§ **Directions**
Give again, word for word, each line below starting at the one that contains "The image size is (1057, 687)." and ending at the one that contains "Open the mouse".

(Stored records)
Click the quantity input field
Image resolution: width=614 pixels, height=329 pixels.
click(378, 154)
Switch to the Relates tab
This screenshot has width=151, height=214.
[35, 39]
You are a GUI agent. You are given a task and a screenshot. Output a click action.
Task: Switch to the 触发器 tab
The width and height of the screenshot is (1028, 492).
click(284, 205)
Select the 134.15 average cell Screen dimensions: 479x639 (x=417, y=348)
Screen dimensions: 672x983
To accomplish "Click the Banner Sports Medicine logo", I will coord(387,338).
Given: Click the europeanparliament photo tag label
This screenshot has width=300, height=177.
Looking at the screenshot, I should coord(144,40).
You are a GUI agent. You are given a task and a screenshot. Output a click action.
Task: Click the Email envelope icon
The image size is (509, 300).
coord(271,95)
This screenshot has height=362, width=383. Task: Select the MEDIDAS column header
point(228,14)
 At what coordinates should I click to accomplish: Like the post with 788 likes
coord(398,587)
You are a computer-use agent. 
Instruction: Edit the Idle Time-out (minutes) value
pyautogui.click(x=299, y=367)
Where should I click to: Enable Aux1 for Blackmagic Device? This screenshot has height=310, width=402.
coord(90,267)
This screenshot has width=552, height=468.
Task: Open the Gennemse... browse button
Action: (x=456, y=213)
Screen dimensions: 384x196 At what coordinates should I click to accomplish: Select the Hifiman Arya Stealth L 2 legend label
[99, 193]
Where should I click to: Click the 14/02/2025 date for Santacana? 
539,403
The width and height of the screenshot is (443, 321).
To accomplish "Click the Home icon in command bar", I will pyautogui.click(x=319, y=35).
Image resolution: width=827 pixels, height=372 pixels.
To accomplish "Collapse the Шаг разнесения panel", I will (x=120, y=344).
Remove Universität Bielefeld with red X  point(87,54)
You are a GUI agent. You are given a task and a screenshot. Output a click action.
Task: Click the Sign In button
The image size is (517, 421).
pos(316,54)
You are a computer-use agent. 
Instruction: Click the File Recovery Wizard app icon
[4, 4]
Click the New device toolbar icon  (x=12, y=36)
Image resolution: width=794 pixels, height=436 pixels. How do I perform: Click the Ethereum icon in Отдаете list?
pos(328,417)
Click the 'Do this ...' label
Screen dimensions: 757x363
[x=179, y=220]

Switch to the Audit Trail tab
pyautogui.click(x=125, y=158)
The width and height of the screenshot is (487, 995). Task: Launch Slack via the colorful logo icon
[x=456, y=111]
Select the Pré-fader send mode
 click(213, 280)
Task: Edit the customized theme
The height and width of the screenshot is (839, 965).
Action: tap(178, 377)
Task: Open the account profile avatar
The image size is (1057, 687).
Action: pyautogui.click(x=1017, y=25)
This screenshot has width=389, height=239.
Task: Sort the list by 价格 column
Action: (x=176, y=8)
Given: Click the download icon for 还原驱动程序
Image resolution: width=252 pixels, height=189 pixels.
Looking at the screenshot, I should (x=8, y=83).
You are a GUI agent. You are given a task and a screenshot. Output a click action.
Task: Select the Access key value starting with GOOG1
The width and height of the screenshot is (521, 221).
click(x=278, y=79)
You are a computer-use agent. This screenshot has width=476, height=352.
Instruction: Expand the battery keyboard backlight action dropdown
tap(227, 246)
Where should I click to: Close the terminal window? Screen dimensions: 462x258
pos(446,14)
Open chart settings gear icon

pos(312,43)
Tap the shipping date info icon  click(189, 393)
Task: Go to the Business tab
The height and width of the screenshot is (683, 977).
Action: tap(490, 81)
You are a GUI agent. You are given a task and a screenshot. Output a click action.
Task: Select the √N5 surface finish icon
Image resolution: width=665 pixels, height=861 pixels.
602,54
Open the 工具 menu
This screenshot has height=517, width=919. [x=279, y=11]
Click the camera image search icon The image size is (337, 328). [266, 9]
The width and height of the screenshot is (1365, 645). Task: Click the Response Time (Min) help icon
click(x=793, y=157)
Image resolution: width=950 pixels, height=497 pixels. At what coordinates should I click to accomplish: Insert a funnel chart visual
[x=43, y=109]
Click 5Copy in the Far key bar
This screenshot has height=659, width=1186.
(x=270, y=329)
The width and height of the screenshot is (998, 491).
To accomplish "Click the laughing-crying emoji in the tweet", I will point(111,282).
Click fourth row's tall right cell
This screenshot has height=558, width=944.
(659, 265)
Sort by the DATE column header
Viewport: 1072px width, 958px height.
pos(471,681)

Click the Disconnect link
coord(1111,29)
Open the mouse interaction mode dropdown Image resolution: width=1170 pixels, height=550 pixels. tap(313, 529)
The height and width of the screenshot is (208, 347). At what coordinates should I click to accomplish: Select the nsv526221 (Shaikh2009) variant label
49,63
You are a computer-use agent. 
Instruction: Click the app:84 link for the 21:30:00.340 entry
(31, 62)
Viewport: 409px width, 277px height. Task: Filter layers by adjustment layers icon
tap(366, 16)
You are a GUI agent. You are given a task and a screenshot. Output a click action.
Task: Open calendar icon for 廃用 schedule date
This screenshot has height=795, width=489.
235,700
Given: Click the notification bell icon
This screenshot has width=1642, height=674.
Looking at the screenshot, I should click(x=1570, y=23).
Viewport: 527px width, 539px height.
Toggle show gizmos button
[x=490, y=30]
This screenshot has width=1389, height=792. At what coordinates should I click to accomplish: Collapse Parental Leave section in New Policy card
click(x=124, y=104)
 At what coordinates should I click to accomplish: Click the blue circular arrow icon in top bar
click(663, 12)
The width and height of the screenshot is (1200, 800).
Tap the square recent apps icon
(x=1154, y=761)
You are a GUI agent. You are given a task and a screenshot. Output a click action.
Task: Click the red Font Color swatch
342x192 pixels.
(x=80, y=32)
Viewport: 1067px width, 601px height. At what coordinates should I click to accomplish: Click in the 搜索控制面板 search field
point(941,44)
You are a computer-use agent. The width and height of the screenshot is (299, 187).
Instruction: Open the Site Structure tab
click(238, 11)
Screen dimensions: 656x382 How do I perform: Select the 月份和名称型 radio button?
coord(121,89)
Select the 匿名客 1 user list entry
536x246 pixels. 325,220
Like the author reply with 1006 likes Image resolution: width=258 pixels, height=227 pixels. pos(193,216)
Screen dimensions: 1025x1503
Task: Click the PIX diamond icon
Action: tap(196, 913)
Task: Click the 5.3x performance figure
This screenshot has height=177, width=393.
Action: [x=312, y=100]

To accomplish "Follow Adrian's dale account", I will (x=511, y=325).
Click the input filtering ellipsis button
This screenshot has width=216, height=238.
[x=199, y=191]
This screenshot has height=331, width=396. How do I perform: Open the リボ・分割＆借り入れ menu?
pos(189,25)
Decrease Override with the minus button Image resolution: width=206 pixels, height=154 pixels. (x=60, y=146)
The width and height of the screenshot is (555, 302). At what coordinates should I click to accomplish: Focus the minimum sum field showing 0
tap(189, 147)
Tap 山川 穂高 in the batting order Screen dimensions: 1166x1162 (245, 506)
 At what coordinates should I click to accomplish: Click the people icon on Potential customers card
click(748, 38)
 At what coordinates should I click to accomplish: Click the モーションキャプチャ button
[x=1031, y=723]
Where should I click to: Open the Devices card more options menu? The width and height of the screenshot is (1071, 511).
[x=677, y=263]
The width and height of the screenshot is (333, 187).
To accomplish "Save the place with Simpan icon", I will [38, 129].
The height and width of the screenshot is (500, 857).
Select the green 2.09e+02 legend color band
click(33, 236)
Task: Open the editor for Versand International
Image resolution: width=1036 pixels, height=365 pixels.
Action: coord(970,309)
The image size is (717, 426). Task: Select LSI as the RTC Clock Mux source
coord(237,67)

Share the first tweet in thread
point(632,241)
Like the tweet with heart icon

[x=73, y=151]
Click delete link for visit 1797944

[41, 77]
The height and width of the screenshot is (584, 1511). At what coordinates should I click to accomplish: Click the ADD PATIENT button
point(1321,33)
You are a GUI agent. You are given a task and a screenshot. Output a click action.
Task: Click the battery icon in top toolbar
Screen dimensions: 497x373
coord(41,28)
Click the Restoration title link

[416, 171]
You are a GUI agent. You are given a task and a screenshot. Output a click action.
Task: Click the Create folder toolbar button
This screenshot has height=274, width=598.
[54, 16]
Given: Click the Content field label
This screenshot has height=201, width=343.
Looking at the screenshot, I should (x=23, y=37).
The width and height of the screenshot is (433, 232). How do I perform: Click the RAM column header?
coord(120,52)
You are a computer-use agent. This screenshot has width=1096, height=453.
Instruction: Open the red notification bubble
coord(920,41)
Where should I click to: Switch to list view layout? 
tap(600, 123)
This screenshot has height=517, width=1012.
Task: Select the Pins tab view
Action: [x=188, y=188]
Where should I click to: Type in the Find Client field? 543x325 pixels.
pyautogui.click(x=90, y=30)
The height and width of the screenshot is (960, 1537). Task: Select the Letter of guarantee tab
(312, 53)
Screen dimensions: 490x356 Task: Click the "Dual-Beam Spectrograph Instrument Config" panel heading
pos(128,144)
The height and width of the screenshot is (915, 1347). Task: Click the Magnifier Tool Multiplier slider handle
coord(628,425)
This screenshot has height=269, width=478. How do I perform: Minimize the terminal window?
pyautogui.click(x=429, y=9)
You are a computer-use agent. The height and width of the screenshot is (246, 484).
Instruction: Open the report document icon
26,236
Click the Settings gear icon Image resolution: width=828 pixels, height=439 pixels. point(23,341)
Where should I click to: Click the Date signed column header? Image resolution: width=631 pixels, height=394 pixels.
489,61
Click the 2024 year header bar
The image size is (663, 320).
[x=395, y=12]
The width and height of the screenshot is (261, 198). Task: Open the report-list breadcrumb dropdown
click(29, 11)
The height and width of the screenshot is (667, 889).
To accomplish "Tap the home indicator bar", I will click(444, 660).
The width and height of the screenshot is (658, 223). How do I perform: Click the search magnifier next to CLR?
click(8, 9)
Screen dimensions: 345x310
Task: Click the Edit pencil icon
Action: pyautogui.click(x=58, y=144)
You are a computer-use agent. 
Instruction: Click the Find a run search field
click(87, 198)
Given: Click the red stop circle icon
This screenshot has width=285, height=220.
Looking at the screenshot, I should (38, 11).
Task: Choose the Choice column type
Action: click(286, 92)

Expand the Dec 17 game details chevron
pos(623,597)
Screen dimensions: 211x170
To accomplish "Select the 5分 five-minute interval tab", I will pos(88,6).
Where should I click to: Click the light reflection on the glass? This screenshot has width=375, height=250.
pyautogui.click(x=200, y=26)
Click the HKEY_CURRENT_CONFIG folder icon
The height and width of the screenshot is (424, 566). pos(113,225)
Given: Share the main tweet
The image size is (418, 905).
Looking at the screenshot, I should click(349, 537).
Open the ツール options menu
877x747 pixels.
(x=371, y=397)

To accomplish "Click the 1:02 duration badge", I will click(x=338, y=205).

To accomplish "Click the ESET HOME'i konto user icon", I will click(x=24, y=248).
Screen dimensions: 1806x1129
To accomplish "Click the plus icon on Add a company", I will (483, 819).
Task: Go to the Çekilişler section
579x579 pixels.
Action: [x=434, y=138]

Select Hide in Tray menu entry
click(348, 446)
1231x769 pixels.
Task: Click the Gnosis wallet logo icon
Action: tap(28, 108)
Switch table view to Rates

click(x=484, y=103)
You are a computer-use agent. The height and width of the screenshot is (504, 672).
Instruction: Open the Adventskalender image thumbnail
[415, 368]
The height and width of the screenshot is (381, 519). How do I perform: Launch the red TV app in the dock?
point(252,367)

§ **Answer to the exercise**
The image size is (1057, 687).
Action: pyautogui.click(x=1017, y=25)
This screenshot has width=389, height=239.
Task: Sort the list by 价格 column
Action: (x=176, y=8)
Given: Click the download icon for 还原驱动程序
Image resolution: width=252 pixels, height=189 pixels.
Looking at the screenshot, I should (x=8, y=83).
You are a GUI agent. You are given a task and a screenshot. Output a click action.
Task: Select the Access key value starting with GOOG1
The width and height of the screenshot is (521, 221).
click(x=278, y=79)
You are a computer-use agent. This screenshot has width=476, height=352.
Instruction: Expand the battery keyboard backlight action dropdown
tap(227, 246)
Where should I click to: Close the terminal window? Screen dimensions: 462x258
pos(446,14)
Open chart settings gear icon

pos(312,43)
Tap the shipping date info icon  click(189, 393)
Task: Go to the Business tab
The height and width of the screenshot is (683, 977).
Action: tap(490, 81)
You are a GUI agent. You are given a task and a screenshot. Output a click action.
Task: Select the √N5 surface finish icon
Image resolution: width=665 pixels, height=861 pixels.
602,54
Open the 工具 menu
This screenshot has height=517, width=919. [x=279, y=11]
Click the camera image search icon The image size is (337, 328). [266, 9]
The width and height of the screenshot is (1365, 645). Task: Click the Response Time (Min) help icon
click(x=793, y=157)
Image resolution: width=950 pixels, height=497 pixels. At what coordinates should I click to accomplish: Insert a funnel chart visual
[x=43, y=109]
Click 5Copy in the Far key bar
This screenshot has height=659, width=1186.
(x=270, y=329)
The width and height of the screenshot is (998, 491).
To accomplish "Click the laughing-crying emoji in the tweet", I will point(111,282).
Click fourth row's tall right cell
This screenshot has height=558, width=944.
(659, 265)
Sort by the DATE column header
Viewport: 1072px width, 958px height.
pos(471,681)

Click the Disconnect link
coord(1111,29)
Open the mouse interaction mode dropdown Image resolution: width=1170 pixels, height=550 pixels. tap(313, 529)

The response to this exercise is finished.